Hina annuì, con la consapevolezza che non lo avrebbe fatto. Tatemae non era più la sua casa, né considerava più Natsukashi la sua città, era passato troppo tempo e troppi anni e lei, seguendo il lento movimento delle maree, era cambiata troppo. Non sarebbe tornata, sarebbe invece partita, lasciandosi il mare orientale alle spalle e riprendendo la rotta maggiore, lasciando, ancora una volta, Smoker dietro di sé. O forse davanti.

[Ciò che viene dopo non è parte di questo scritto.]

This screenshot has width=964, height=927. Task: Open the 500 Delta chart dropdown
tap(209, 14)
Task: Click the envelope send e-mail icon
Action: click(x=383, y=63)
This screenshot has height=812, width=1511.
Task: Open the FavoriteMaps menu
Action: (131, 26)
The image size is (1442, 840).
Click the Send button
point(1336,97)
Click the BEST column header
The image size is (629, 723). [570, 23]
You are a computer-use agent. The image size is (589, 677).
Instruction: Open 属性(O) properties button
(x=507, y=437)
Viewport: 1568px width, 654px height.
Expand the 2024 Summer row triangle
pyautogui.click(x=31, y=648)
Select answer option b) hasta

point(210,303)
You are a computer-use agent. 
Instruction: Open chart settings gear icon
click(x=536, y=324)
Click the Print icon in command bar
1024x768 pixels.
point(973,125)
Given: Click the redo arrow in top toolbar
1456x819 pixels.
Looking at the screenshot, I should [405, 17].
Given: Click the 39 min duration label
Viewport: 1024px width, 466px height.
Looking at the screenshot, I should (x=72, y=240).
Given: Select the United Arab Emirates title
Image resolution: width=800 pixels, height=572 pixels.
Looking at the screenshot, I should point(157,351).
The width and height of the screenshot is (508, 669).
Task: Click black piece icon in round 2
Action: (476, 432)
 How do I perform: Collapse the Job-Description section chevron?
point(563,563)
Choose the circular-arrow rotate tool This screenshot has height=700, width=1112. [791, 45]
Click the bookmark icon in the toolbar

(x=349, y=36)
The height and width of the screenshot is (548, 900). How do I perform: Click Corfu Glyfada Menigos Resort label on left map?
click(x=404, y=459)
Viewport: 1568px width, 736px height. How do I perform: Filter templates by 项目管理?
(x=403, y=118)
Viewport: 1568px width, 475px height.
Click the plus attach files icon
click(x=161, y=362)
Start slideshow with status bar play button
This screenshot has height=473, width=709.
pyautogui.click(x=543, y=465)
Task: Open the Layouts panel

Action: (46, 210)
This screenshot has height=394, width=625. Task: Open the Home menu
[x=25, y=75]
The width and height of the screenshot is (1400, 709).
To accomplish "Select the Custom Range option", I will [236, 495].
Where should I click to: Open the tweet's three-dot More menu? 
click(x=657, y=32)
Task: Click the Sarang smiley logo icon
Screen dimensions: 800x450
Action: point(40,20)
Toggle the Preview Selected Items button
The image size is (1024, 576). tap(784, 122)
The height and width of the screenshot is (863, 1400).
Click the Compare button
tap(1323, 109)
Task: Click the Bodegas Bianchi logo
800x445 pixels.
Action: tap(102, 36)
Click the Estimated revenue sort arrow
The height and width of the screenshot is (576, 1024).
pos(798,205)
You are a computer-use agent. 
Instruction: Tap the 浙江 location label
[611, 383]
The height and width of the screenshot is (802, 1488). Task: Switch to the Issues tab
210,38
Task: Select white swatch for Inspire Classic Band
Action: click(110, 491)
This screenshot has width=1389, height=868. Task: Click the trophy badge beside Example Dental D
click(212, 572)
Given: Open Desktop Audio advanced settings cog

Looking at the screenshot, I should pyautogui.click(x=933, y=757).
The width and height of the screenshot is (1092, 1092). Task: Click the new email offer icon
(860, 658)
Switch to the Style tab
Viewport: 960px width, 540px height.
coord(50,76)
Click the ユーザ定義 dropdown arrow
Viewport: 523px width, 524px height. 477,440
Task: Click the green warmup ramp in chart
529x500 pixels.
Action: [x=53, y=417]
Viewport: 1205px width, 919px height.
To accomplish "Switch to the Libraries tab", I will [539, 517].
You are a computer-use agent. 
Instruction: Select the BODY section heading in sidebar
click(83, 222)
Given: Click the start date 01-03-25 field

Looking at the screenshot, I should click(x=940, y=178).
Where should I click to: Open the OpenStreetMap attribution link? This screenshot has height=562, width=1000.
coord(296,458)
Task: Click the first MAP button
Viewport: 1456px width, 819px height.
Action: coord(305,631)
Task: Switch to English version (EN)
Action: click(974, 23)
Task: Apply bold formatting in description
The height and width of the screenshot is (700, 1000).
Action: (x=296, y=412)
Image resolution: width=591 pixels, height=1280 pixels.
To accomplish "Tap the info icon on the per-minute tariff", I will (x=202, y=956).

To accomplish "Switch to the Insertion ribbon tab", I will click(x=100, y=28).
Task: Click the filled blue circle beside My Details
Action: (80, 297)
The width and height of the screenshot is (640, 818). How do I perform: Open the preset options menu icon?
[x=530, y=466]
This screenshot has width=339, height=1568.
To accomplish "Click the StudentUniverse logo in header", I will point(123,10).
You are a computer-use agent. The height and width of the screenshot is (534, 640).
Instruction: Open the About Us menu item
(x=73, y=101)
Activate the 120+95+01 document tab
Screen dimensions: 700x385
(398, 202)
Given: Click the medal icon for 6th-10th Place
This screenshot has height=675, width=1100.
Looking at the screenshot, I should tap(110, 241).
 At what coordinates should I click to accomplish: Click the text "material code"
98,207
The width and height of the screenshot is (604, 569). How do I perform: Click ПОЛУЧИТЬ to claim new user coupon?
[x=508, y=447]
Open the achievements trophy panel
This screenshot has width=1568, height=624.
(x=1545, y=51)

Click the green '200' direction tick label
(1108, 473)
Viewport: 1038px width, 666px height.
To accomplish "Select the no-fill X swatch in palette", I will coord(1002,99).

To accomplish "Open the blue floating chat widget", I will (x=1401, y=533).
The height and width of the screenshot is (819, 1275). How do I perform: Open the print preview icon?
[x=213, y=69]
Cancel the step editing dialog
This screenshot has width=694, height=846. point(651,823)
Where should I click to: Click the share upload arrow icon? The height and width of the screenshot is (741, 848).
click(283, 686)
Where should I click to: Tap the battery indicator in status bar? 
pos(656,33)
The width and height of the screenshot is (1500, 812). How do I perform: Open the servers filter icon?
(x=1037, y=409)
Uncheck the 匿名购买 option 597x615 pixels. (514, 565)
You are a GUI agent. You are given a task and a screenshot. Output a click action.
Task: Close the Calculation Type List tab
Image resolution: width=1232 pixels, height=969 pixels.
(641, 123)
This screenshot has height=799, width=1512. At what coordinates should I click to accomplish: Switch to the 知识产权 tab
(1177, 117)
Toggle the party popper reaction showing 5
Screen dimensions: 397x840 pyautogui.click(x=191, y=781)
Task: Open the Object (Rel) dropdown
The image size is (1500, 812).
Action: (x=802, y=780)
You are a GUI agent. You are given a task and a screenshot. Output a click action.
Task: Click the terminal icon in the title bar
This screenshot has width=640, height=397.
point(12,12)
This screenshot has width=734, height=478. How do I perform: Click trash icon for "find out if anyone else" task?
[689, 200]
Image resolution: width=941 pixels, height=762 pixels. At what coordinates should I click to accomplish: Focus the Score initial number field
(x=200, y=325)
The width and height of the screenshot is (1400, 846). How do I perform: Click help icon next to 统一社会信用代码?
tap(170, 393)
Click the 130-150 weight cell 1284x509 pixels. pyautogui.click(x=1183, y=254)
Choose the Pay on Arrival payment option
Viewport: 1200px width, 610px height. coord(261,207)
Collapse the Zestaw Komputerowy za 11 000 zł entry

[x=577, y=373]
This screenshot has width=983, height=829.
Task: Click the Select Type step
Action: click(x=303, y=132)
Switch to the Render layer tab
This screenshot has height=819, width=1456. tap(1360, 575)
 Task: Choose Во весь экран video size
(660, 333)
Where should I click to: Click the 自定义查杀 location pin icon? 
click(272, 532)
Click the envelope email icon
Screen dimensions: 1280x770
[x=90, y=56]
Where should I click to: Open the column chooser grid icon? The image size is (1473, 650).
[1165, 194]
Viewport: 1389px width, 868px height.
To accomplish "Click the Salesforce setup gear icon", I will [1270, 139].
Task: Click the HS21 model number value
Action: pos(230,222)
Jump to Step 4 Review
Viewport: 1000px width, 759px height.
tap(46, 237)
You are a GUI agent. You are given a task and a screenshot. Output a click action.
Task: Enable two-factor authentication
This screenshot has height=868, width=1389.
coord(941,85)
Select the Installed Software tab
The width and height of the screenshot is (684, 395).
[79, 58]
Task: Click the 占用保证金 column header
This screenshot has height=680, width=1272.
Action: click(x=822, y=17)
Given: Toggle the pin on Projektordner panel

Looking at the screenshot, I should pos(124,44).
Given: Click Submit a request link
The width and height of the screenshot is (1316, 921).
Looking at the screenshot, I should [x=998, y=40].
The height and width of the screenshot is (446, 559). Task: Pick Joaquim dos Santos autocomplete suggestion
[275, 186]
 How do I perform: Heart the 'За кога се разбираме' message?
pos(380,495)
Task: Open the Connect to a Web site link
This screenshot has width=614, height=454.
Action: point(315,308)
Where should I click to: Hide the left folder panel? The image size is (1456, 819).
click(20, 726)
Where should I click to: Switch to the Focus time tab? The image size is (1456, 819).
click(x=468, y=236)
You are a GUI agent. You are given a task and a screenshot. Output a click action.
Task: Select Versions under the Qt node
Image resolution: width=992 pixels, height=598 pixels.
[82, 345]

Si accese una sigaretta, cercando di non pensare al momento in cui sarebbe dovuta partire; aveva tre giorni per abituarsi all’idea di salpare di nuovo, in tre giorni sarebbe sicuramente stata pronta, si disse. Nel frattempo avrebbe cercato di sfruttare al meglio tutto il tempo in cui fosse rimasta a Rogue Town.
Tirò fuori dalla tasca il foglio appallottolato che Smoker le aveva lanciato nel suo ufficio e sorrise, nel leggere, con la grafia sgraziata dell’uomo, l’indirizzo di un appartamento nel quartiere periferico della città.
Dopo tutto, tre giorni insieme erano più di quanto non avessero avuto nell’ultimo anno, pensò, incamminandosi con un sorriso verso il centro città: avrebbe fatto in modo che fossero sufficienti.

La distanza non è che un’illusione.
Il concetto stesso di separazione non è che un prodotto della nostra mente, la sensazione tanto agognata di toccarsi, di percepire un contatto fisico e sentire vicino qualcuno che viene a mancare.
Ma la distanza non è che un’illusione.
Anche se i nostri corpi non riescono a toccarsi, anche se le nostre mani non riescono a sfiorarsi, le nostre anime sono sempre vicine; quando sei legato a qualcuno davvero, quando sei legato a qualcuno nel profondo, in modi talmente complessi da trovare difficile spiegarli, allora non importa quanto tu sia lontano, non importa quali mari tu stia solcando e quali isole si trovino davanti a te.
Vivi con la consapevolezza di amare qualcuno con tanta e tale intensità da trovare la forza di fare qualsiasi cosa, vivi con la consapevolezza che da qualche parte, nell’immensa distesa azzurra del mare, ci sia qualcuno che ti ama allo stesso modo e questo è sufficiente.
E non importa per quanto continuerai ad inseguire un sogno, un nemico, un nuovo grado, non ha nemmeno importanza il tempo che scorre, perché in fondo anche il tempo è in parte un illusione; l’unica cosa che conta davvero è che prima o poi tornerai a casa e quella casa non sarà più un edificio con pareti di pietra e finestre di vetro, ma quella stessa persona che così a lungo hai portato nel cuore. E nel momento in cui realizzi tutto ciò, nel momento stesso in cui ti rendi conto che la tua casa è con lui, allora non importa più quanto tempo trascorra tra i vostri incontri, non importa più la distanza, perché sai bene che ovunque lui vada tu sarai con lui, anche se non fisicamente.